A national leader in the field of forensic investigations in the money management industry is criticizing former Kentucky state Auditor Crit Luallen for botching a pre-election audit of the state pension system last summer in an ongoing scandal that appears to involve tens if not hundreds of millions of dollars in losses on her watch.
Edward Siedle of Benchmark Financial Services in West Palm Beach, Florida expressed shock that Luallen could miss obvious "red flag" signs of corruption at Kentucky Retirement Systems (KRS).
"The entire investment management contracting process at KRS appears suspect at this time," Siedle said.
He said her audit was "remarkable in its failure to adequately address the most obviously troubling issues surrounding use of placement agents at KRS."
Placement agents are salespeople who connect investment firms with big money clients like the KRS in return for unjustifiably large fees paid by the firms.
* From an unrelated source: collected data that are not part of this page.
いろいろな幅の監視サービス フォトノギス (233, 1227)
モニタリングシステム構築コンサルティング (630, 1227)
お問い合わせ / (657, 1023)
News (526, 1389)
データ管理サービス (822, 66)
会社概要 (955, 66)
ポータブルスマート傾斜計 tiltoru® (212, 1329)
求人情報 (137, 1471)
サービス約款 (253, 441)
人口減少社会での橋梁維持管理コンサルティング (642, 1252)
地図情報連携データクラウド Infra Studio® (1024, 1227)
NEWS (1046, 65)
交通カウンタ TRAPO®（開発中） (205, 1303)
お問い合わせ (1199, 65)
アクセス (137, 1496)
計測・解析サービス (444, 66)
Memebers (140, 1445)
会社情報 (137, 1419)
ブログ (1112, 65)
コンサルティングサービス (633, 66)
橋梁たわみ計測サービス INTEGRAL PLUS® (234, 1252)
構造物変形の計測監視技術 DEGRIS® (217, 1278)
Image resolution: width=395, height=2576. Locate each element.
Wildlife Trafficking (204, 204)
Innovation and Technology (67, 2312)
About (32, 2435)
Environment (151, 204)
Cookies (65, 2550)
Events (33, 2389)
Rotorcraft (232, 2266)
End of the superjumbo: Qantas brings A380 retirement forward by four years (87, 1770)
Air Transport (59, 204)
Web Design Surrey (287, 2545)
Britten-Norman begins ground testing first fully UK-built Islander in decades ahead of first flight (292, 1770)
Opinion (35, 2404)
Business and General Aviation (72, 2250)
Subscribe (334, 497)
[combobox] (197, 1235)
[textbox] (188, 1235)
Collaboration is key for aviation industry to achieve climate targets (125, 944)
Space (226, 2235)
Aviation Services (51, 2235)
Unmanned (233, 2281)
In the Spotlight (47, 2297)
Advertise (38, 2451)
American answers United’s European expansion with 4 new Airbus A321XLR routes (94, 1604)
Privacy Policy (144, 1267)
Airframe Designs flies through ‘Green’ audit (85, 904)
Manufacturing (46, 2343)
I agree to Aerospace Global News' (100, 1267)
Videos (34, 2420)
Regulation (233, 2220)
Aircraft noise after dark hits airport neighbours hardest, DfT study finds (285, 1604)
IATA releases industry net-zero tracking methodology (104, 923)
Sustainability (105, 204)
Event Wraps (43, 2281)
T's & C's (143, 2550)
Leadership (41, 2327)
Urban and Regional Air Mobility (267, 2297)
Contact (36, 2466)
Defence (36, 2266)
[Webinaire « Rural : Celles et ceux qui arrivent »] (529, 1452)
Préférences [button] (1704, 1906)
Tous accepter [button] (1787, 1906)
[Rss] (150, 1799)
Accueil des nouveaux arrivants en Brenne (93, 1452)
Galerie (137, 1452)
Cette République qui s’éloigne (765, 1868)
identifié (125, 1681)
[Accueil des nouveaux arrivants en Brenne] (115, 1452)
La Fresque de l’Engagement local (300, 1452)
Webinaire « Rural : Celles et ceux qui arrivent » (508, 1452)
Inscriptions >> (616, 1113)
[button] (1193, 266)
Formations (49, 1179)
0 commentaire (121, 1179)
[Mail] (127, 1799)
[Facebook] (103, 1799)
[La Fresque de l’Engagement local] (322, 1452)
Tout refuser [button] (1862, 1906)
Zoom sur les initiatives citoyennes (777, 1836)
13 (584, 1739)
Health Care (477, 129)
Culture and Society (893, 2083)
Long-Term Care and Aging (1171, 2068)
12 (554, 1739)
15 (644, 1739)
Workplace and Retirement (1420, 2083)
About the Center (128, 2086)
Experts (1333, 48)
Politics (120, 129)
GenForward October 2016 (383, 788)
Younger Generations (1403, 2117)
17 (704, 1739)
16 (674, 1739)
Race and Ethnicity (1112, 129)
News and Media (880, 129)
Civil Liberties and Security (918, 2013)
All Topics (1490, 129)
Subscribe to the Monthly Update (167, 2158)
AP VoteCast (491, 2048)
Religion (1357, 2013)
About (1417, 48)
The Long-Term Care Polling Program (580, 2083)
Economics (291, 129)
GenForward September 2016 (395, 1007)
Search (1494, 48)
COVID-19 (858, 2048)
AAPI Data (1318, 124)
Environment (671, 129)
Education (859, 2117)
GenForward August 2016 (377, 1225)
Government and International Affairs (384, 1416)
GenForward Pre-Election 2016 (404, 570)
Large institutional investors like KRS should have no problem at all in negotiating away entirely these placement agent fees which, Siedle said, are so improperly accounted for that we still don't know how much we have paid or are paying in excessive fees.
Siedle cited some of the circumstances behind the placement agent "pay-for-play" activities, which read like a modern day, high tech Bluegrass Conspiracy tale with the penny loafers and cocaine traded in for wingtips and the cold-sweat desperation of a big government apparatchik realizing the gravy train is about to hit the wall. The common denominator, of course, is the politicians too dumb and too crooked to speak up before it all comes crashing down.
The good news, as Siedle sees it, is that at least some of the improperly spent funds may be recoverable. First step, though, is to end the cover-up and to start getting everyone talking about where the money is.
In what amounts to an interesting side note but should be instructive nonetheless given any future political aspirations Luallen may have was her published assessment of who ultimately pays placement fees. Luallen said in her audit "it was also determined that the payment of placement agent fees by investment managers did not correlate to an increase in the management fees paid by KRS or reduce the funds available to pay benefits to retirees."
Simply put, if Luallen had the last word on this, the millions in squandered funds wouldn't be recoverable in court because the most powerful woman in Frankfort for the last two decades doesn't think we were overcharged at all as she apparently doesn't understand how service providers pass increased costs along to consumers.
That's the same kind of reasoning that has allowed the Obama Administration to say they are going to give away free health insurance by just making the insurance companies pay for it.